If I may just pick up on Todd’s explanation of why H.264 isn’t an editing format and expand it a bit:
H.264 doesn’t compress individual frames, it compresses into blocks containing a series of frames called GOP, which stands for Group Of Pictures. When a computer plays an H.264 file it has to decode blocks of frames to display them, which isn’t a big deal (it’s technically quite complex but modern computers are well up to the task). But when you want to edit the pictures you want to end one clip on a particular frame and start the next clip on a particular frame and there’s every chance that those frames won’t be the last one of a GOP on the outgoing and the first frame of a GOP in the incoming, so to do the edit the computer has to decode the whole of the GOP containing the end frame of the outgoing shot AND the whole of the GOP containing the first frame of the next shot AND create an new GOP showing what you need to see.
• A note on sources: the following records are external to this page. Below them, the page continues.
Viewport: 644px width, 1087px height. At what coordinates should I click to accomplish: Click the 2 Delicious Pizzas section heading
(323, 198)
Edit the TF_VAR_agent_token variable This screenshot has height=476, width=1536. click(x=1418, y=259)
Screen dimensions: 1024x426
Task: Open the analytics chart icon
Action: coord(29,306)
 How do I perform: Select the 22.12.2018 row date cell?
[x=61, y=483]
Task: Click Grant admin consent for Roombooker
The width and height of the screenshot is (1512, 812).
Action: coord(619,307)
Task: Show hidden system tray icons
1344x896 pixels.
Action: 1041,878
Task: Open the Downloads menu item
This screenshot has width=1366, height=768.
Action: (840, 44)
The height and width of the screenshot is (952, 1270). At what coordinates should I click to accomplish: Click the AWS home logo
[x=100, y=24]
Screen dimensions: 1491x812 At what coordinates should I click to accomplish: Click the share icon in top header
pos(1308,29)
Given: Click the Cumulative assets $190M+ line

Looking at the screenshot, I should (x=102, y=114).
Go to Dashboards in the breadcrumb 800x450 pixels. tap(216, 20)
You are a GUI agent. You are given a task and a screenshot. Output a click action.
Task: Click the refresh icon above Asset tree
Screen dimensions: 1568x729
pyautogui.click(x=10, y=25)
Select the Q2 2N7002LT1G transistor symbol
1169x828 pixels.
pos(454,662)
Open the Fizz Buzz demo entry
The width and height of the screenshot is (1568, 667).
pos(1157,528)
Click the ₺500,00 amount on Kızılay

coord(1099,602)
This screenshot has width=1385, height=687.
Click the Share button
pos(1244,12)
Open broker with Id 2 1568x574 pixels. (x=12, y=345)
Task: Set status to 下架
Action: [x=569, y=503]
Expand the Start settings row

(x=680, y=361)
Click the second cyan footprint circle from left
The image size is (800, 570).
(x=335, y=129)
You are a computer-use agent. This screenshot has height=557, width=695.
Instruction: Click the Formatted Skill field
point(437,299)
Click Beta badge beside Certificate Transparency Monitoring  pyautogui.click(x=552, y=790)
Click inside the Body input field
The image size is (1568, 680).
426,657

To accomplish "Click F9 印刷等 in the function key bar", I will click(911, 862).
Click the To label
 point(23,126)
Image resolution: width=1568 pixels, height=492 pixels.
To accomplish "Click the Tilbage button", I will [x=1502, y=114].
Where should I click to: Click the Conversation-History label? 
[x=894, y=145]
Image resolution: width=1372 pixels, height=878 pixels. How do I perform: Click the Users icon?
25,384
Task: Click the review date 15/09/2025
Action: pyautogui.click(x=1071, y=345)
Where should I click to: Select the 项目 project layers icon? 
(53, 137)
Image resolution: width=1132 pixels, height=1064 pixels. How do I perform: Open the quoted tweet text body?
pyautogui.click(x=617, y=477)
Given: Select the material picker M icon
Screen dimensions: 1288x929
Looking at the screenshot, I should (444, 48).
That’s quite a big processing and memory load for even the most up to date computer (and that re-compressing to make the new GOP is where the picture quality drop that Todd mentioned happens). So what happens is that you can see your clips when you play them and you’ll do a couple of edits and all will appear to be well, then you’ll do another couple of edits and the computer will slow down and pretty soon it will grind to a halt because it’s got too much work to do. Some software and hardware will cope for longer before running into problems, and if you’re working with high quality (broadcast standard) pictures you’ll “hit the wall” much quicker than you would with lower data rate material.
Most editing codecs, like ProRes, compress each frame separately (which is known as all I-frame), but it’s actually a bit more complicated than it might seem – Sony’s XDCAM is actually a GOP codec but one which does accomodate editing (I could make an educated guess for why that’s the case, but I’m not certain).